24/07/2003 - O GLOBO

Ãfrica: impacto da Aids será maior

BERLIM. Um estudo divulgado ontem pelo Banco Mundial e a Universidade de Heidelberg, na Alemanha, traçou um cenário ainda mais desolador do impacto da Aids na África. A pesquisa, a mais detalhada e também a mais pessimista já realizada, disse que alguns países africanos sofrerão um completo colapso de suas economias se medidas urgentes contra a expansão da epidemia não forem tomadas.
A África é o continente mais afetado pela Aids no mundo, com dois terços dos cerca de 40 milhões de casos.

Sul-africanos podem ter renda reduzida à metade

A África do Sul foi o país analisado em maior detalhe. Com cerca de 10% da população infectada, é uma das nações mais atingidas pelo HIV no mundo. A despeito disso, o governo sul-africano é o único no mundo que se mostra contrário aos programas de distribuição de medicamentos anti-retrovirais para gestantes contaminadas (as drogas reduzem significativamente o risco de transmissão para o bebê) e para pessoas doentes.
Segundo o estudo, falhas na prevenção da doença agora reduzirão à metade a renda das três próximas gerações de sul-africanos. Por volta de 2080, o trabalho de crianças em jornada integral será a regra e uma geração depois o país terá regredido à completa miséria.
Alan Whiteside, diretor de da Divisão de Pesquisa de Aids na Universidade de Natal, na África do Sul, disse que o impacto econômico da doença dependerá também da reação da sociedade à epidemia. As sociedades que souberem enfrentar melhor o problema terão mais chances de se recuperar, afirmou ele.
— A epidemia deflagrou uma situação darwiniana que transformará muitas sociedades — observou.
Os cientistas explicaram que as pesquisas anteriores indicaram um impacto menor sobre a economia dos países africanos porque consideraram que a redução da força de trabalho em função da Aids levaria progressivamente a ganhos maiores para os sobreviventes e, além disso, diminuiria a pressão sobre áreas hoje superpovoadas. Esses fatores ajudariam a limitar a médio e longo prazoso impacto das perdas causadas pela doença.
A nova pesquisa difere das anteriores porque fez projeções com foco no chamado capital humano — um conceito que inclui fatores ligados ao potencial de crescimento de um país, como experiência acumulada pela mão-de-obra, especialização e nível educacional dos trabalhadores. Para um dos autores do estudo, Hans Gersbach, de Heidelberg, o efeito mais terrível da Aids é o potencial para matar adultos jovens.
— Ao fazer isso, a Aids impede a transferência de capital humano de uma geração para outra. Não há desenvolvimento.

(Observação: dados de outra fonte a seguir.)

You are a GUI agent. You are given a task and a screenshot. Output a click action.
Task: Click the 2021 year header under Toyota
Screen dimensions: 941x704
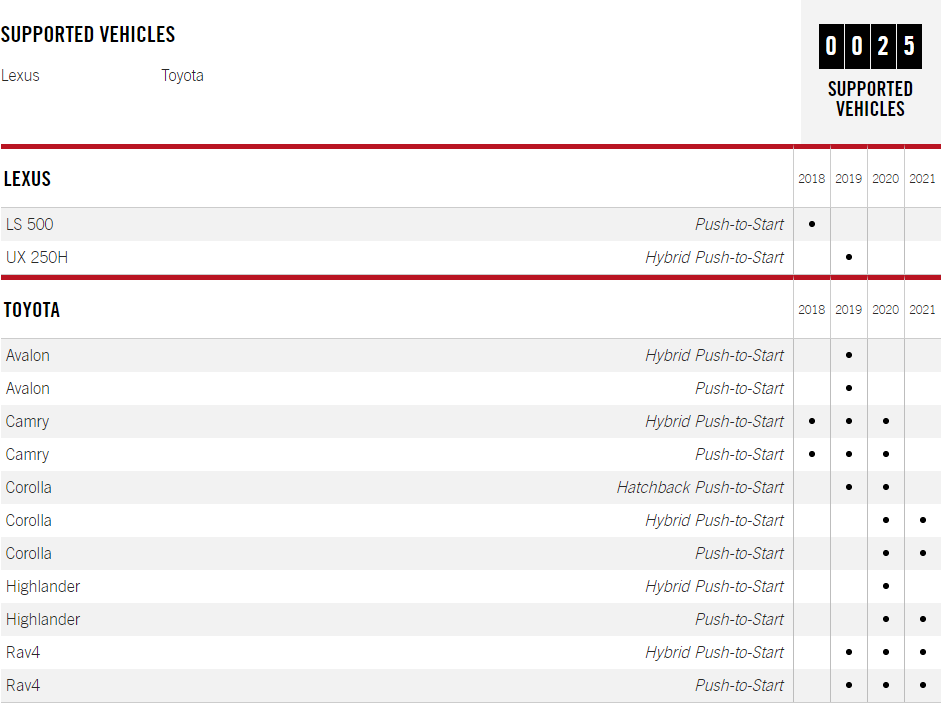coord(922,310)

Além disso, quanto mais adultos forem tirados da cadeia produtiva, mais crianças deixarão a escola, empurradas para o trabalho — salientou Gersbach.
Hoje, já há milhões de órfãos da Aids na África. Suas vidas têm repetido sem cessar um ciclo de tragédias. Pais que estão morrendo de Aids não conseguem mais educar os filhos. Estes muitas vezes já nascem contaminados, crescem em famílias destroçadas e nunca chegam à escola.

Cientistas dizem que África sofrerá erosão intelectual

O estudo destaca que o resultado da combinação da perda dos adultos jovens com a evasão escolar das crianças será a erosão da capacidade intelectual dos países mais afetados pelo HIV. A pesquisa apresenta um cenário em que as nações da África Subsaariana (a região do mundo mais atingida pela epidemia) verão suas economias inteiramente dependentes da força de trabalho infantil.
Cientistas dizem que há sinais de que a erosão intelectual já ocorre. Em países da África Subsaariana faltam professores, pois muitos estão morrendo de Aids. Além disso, sistemas de telefonia entraram em crise, já que a doença tirou do mercado a maioria dos técnicos especializados.